YOUR ASSIGNMENT: From the line containing "Task: Pin the 空白文档 template to the list" through the last line of the data, both ends included, write out every line exactly; omit the pictures.

=== Begin Enclosure ===

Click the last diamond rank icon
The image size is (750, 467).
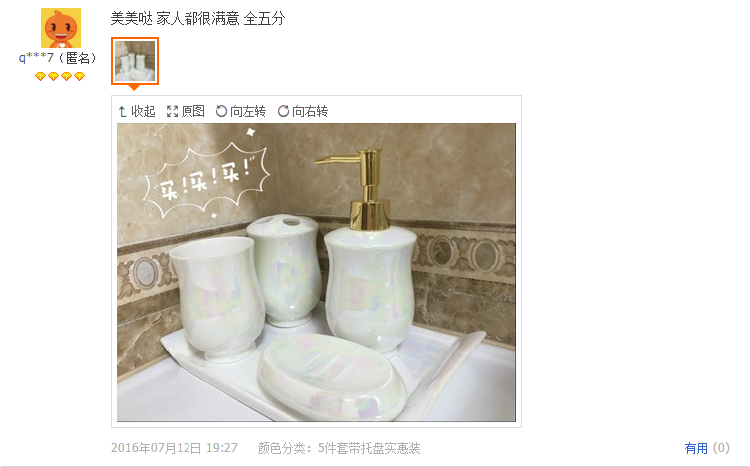pos(79,76)
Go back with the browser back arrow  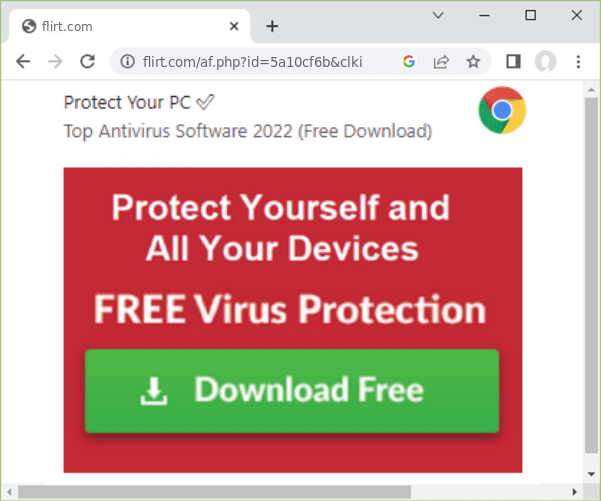point(23,61)
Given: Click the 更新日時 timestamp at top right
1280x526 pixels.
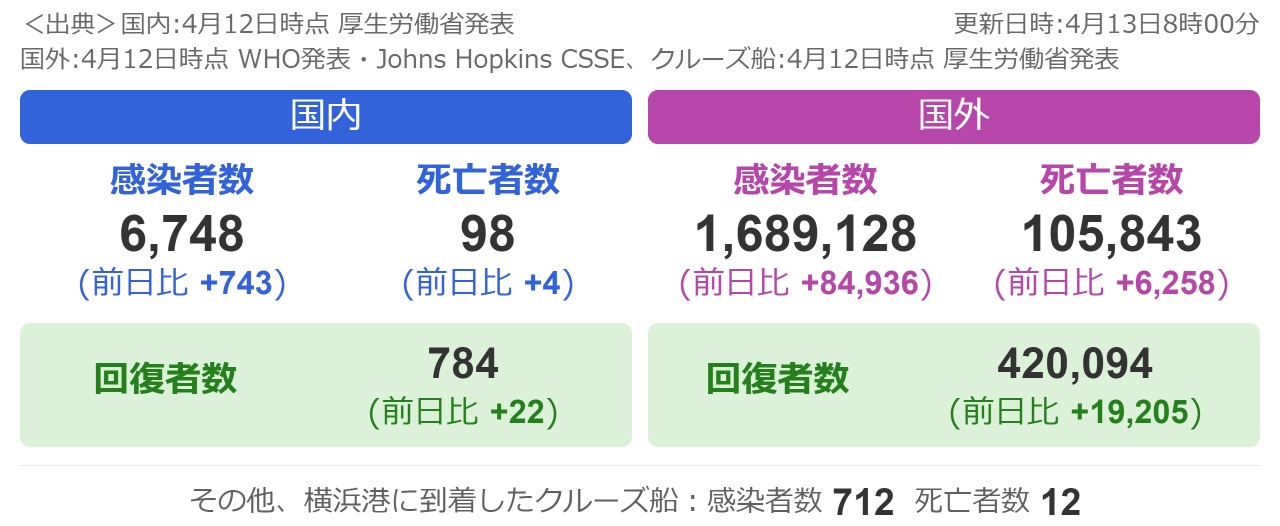Looking at the screenshot, I should click(x=1107, y=23).
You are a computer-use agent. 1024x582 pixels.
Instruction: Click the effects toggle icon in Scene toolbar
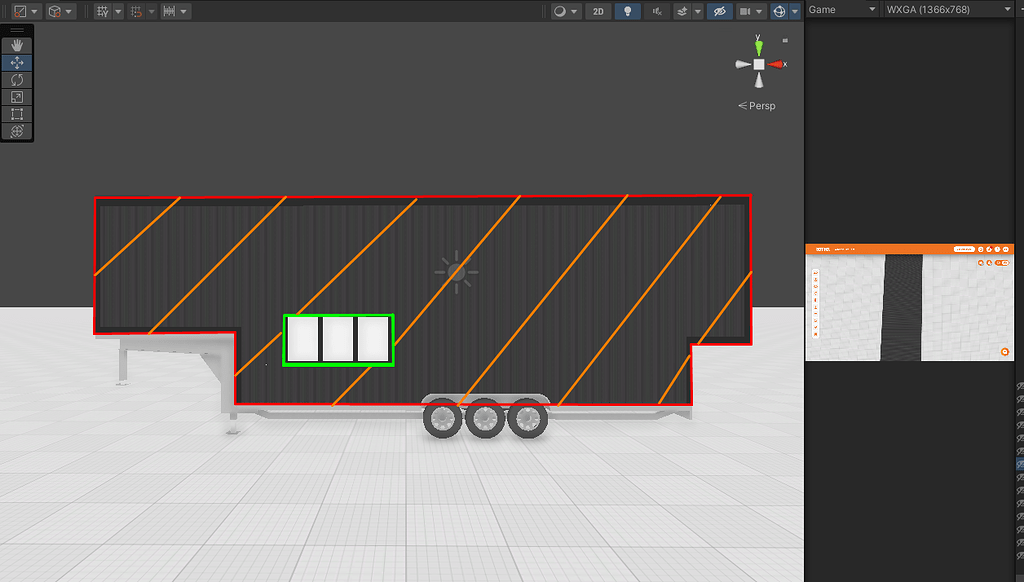[682, 11]
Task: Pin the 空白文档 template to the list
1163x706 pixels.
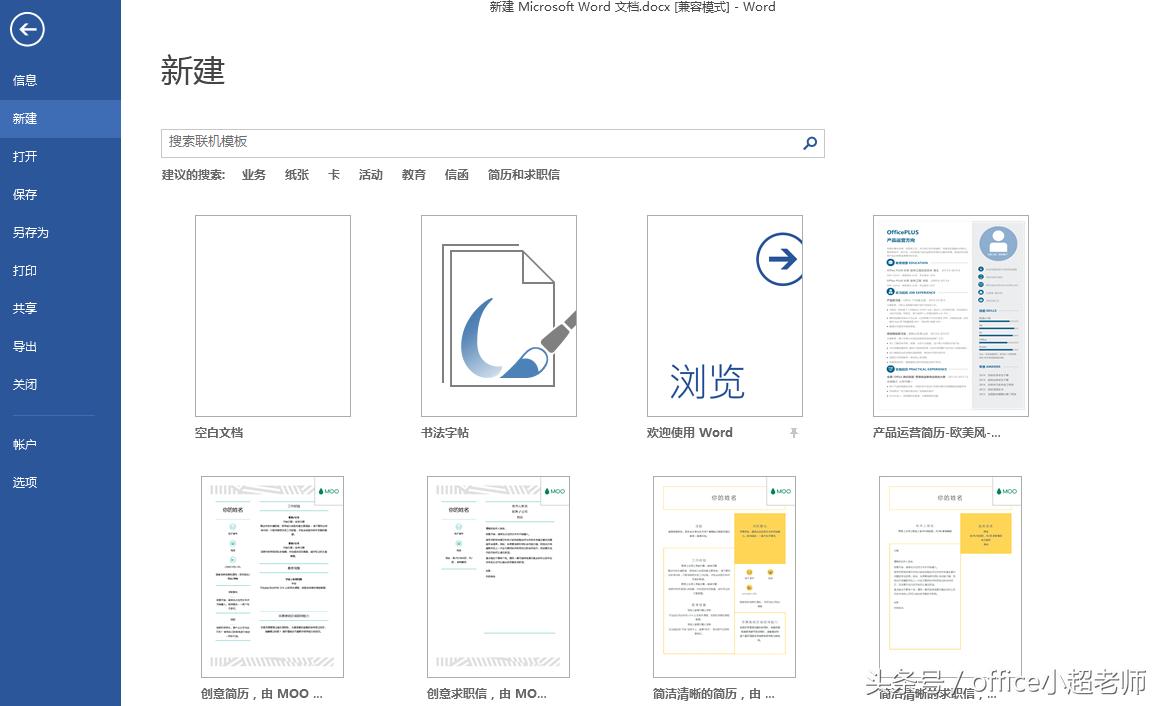Action: point(345,432)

=== End Enclosure ===

WRITTEN SOLUTION:
Task: Pin the 空白文档 template to the list
1163x706 pixels.
Action: point(345,432)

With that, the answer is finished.